Reputation: 37769
The most bulletproof way of checking if an object has a certain key is:
Object.prototype.hasOwnProperty.call(obj, key)
This provides certain guarantees: it will only evaluate to true
if key
is a direct property of obj
, and it will work even if obj
doesn't have the usual Object
as its prototype (for example, if it was created with const obj = Object.create(null)
).
But it's a mouthful.
Is there any new syntax/method in ES6 or higher (including polyfillable or Babel-compilable 'proposals') that gives the same guarantees, but in a nicer, more readable way?
Upvotes: 28
Views: 26606
Reputation: 664620
Update: Object.hasOwn(obj, key)
is part of ES2022.
I'm not aware of any syntactical sugar for this. But you shouldn't need to use this very often1, so writing it out occasionally shouldn't be too bad.

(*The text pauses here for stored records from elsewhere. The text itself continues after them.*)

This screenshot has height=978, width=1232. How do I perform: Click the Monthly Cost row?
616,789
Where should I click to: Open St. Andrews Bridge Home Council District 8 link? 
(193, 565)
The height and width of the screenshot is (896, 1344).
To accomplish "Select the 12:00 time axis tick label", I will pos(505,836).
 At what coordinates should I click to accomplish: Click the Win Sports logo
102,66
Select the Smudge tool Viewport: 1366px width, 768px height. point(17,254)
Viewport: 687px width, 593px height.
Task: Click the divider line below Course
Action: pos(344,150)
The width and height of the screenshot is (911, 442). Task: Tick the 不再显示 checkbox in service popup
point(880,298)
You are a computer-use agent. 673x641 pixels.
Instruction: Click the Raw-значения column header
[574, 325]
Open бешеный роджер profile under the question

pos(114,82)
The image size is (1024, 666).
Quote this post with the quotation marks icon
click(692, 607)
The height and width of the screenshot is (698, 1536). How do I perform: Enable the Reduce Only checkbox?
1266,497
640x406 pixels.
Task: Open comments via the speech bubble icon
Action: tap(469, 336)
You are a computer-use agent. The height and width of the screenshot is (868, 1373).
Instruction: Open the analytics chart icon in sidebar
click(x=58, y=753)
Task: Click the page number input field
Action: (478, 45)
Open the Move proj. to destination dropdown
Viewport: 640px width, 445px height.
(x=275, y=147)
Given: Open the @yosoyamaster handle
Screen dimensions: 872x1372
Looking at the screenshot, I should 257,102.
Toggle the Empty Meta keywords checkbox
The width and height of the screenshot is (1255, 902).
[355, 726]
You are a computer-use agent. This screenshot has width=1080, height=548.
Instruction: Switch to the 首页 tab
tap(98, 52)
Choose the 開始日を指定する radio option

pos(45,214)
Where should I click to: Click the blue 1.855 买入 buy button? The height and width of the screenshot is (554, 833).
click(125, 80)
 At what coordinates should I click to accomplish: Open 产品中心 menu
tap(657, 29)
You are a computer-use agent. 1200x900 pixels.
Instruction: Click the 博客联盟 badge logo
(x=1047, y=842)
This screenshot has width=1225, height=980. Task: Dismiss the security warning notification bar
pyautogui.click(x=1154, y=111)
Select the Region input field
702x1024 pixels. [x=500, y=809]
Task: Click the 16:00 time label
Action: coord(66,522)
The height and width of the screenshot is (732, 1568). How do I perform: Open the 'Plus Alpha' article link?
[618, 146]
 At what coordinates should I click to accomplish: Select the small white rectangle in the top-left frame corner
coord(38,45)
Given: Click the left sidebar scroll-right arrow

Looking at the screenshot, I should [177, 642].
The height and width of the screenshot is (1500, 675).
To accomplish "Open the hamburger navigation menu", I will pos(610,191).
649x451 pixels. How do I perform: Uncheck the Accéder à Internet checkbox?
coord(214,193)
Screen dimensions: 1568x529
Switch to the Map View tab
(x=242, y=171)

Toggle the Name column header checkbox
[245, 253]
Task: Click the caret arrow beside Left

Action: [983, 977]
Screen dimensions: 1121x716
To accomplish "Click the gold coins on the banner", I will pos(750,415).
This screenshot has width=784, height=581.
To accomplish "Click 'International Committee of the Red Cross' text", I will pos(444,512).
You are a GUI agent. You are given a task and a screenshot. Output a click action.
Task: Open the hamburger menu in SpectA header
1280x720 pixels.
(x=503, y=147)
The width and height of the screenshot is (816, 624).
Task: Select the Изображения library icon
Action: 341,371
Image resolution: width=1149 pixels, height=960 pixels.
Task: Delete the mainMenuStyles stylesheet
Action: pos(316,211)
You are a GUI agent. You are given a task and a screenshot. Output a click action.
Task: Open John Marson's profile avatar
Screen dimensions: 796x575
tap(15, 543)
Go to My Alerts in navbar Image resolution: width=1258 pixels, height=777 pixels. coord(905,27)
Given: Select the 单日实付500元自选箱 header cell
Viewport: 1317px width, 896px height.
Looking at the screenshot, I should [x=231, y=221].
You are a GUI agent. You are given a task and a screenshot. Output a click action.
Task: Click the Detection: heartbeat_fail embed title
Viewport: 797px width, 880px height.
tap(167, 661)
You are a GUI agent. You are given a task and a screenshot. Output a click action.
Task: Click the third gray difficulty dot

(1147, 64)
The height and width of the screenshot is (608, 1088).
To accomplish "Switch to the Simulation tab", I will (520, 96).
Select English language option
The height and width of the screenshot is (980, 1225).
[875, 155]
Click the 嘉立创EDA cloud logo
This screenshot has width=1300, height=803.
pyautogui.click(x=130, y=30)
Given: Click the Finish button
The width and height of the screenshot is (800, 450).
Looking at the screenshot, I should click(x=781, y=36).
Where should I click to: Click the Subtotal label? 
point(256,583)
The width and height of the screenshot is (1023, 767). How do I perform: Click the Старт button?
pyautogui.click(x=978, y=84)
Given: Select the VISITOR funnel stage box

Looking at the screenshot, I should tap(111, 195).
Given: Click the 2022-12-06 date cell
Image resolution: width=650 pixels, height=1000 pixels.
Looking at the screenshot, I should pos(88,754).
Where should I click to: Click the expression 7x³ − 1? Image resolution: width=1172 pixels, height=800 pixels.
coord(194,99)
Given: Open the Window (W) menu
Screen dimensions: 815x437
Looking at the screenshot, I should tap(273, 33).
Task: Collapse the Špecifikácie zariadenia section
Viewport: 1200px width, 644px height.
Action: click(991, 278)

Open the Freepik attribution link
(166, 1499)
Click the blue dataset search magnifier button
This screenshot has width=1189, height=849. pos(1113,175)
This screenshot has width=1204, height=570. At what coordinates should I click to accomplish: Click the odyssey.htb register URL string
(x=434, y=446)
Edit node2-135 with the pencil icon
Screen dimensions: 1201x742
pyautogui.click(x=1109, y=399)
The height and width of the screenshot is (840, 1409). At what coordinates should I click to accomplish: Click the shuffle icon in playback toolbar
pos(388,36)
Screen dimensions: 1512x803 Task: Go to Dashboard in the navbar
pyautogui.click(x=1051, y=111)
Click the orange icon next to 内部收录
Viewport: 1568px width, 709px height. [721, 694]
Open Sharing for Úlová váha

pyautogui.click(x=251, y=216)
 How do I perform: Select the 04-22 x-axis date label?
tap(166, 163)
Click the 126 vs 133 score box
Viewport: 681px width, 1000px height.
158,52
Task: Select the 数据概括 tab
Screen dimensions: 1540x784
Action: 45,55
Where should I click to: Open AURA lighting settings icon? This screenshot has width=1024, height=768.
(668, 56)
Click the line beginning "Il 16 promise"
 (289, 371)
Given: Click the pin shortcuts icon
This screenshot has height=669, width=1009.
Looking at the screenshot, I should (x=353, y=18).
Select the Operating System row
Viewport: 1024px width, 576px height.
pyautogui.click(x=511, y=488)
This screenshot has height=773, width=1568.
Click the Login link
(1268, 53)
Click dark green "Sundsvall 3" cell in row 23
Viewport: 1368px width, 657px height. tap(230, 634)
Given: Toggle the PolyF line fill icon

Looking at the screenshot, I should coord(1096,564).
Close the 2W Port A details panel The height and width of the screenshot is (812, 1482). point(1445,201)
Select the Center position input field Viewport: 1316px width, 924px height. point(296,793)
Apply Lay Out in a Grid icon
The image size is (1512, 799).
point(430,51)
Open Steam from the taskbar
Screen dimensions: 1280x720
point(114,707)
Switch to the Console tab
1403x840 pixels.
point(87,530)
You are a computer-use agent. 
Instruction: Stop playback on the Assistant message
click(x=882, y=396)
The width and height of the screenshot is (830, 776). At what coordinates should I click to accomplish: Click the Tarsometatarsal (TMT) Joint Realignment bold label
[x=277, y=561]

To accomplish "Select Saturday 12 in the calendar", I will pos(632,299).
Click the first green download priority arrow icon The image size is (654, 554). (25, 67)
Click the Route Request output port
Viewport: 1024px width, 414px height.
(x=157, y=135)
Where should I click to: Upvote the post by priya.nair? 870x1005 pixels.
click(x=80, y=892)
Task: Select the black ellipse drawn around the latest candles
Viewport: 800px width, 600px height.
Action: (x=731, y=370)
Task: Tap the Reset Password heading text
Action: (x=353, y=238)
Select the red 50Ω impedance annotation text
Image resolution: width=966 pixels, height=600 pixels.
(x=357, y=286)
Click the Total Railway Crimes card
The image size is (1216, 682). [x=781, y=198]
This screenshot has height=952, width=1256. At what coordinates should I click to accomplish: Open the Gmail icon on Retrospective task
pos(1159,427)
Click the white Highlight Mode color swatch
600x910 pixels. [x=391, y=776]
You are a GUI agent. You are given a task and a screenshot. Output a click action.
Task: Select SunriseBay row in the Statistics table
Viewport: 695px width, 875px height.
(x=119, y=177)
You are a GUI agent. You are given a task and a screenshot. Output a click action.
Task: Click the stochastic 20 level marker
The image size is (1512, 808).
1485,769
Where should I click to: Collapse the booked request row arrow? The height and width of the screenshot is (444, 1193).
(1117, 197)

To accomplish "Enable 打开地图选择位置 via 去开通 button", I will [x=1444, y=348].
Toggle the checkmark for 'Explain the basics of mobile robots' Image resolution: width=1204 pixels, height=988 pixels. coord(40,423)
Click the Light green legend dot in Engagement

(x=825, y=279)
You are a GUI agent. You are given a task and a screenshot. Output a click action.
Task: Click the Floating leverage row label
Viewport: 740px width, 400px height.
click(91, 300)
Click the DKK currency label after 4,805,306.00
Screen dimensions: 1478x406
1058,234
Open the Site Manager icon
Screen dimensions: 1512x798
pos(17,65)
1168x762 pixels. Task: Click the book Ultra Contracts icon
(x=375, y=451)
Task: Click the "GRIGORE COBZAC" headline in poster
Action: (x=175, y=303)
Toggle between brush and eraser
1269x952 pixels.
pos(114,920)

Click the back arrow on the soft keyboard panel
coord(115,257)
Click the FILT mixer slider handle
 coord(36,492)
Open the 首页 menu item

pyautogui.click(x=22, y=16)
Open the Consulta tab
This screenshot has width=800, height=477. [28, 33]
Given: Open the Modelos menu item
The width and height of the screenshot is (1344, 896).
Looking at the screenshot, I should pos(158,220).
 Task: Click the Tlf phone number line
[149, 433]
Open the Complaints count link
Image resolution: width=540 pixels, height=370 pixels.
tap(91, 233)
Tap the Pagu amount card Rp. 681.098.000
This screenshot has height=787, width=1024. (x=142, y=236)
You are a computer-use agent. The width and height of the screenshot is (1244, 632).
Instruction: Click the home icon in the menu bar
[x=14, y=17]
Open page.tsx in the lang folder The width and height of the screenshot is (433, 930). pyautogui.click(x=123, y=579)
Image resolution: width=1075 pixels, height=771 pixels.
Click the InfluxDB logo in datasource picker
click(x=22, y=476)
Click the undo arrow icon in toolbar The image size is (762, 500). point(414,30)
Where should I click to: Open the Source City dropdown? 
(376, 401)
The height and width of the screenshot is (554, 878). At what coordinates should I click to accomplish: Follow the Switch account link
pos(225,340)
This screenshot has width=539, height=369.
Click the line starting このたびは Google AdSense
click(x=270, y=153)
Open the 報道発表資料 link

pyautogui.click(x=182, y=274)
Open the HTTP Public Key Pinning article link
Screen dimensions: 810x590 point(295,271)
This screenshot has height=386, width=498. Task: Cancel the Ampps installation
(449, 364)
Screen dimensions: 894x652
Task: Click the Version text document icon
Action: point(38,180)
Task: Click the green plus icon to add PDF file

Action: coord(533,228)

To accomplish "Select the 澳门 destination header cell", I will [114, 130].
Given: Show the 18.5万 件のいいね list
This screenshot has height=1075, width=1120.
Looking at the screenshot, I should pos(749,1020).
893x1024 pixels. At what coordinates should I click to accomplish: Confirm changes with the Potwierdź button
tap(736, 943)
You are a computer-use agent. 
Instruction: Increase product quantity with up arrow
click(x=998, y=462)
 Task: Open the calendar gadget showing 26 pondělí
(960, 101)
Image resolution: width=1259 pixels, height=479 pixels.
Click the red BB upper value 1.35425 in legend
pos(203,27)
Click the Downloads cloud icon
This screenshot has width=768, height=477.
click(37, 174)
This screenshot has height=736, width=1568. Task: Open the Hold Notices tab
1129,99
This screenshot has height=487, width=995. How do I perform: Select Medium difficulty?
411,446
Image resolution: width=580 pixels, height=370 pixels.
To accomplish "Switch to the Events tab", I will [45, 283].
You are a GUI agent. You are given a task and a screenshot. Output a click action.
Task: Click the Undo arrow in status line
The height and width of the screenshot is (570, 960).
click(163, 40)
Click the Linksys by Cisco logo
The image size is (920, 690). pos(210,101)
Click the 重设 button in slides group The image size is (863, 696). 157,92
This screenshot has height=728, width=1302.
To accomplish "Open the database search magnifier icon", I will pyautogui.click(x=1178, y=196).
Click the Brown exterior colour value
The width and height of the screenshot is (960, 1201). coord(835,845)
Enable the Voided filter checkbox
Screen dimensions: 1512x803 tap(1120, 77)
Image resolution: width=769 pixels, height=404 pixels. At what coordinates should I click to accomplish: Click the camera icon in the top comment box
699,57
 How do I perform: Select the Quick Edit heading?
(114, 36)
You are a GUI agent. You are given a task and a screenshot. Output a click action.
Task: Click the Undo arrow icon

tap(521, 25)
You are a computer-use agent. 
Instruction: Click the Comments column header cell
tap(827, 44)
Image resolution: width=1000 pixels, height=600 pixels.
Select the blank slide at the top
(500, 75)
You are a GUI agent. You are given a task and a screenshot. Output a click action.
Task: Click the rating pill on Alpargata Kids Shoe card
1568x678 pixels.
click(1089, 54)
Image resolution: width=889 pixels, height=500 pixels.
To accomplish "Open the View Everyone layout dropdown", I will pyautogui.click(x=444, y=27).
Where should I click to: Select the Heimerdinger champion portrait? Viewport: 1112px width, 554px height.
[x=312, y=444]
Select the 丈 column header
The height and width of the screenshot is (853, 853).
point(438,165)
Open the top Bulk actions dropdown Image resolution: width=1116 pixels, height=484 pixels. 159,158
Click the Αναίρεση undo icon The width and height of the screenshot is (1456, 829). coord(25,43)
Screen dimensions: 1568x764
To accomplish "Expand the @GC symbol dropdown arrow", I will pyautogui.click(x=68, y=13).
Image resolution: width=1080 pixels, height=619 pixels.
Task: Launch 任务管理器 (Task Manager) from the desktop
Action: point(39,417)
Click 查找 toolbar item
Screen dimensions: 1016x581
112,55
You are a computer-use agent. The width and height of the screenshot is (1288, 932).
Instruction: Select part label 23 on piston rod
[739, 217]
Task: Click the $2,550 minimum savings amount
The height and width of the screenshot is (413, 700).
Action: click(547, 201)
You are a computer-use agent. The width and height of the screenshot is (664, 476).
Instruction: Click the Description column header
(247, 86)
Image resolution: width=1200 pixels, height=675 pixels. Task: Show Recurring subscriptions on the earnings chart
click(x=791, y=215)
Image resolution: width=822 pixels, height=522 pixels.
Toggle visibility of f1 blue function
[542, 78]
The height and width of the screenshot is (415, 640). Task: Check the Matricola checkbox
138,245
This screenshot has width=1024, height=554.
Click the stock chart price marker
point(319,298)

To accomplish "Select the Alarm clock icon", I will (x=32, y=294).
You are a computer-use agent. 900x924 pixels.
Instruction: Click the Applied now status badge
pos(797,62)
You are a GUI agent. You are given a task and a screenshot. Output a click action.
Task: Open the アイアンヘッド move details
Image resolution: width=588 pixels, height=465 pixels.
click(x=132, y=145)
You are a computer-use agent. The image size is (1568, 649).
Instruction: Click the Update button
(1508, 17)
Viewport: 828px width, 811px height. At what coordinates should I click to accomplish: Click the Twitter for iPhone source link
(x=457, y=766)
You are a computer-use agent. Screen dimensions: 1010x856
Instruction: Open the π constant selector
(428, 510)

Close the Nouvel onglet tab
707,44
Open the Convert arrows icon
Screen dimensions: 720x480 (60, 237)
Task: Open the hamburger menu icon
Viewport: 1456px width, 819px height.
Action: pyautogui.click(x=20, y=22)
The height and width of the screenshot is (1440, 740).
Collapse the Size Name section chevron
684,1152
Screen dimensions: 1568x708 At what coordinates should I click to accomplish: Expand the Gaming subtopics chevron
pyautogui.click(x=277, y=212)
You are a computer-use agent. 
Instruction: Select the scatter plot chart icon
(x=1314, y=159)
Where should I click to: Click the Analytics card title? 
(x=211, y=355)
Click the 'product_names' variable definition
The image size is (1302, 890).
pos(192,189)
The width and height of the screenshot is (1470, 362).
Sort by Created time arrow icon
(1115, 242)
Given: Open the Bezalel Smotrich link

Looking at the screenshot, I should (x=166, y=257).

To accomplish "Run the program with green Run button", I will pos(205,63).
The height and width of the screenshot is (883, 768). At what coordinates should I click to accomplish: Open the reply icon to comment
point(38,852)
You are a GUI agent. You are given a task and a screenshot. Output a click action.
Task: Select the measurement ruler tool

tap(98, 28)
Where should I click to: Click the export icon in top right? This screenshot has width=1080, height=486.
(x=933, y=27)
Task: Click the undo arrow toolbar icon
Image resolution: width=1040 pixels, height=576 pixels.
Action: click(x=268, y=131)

An equivalent shorter version would be
({}).hasOwnProperty.call(obj, key)
If you really need to use it more often, just define a helper function:
const hasOwn = (obj, key) => Object.prototype.hasOwnProperty.call(obj, key);
const hasOwn = Function.prototype.call.bind(Object.prototype.hasOwnProperty);
1: In most cases, you can omit the check, use in
instead, or should be using a Map
with its comfortable has
method.
Upvotes: 14
Reputation: 5540
Object.hasOwn
was added to Object standard API. It is now supported on all major browsers.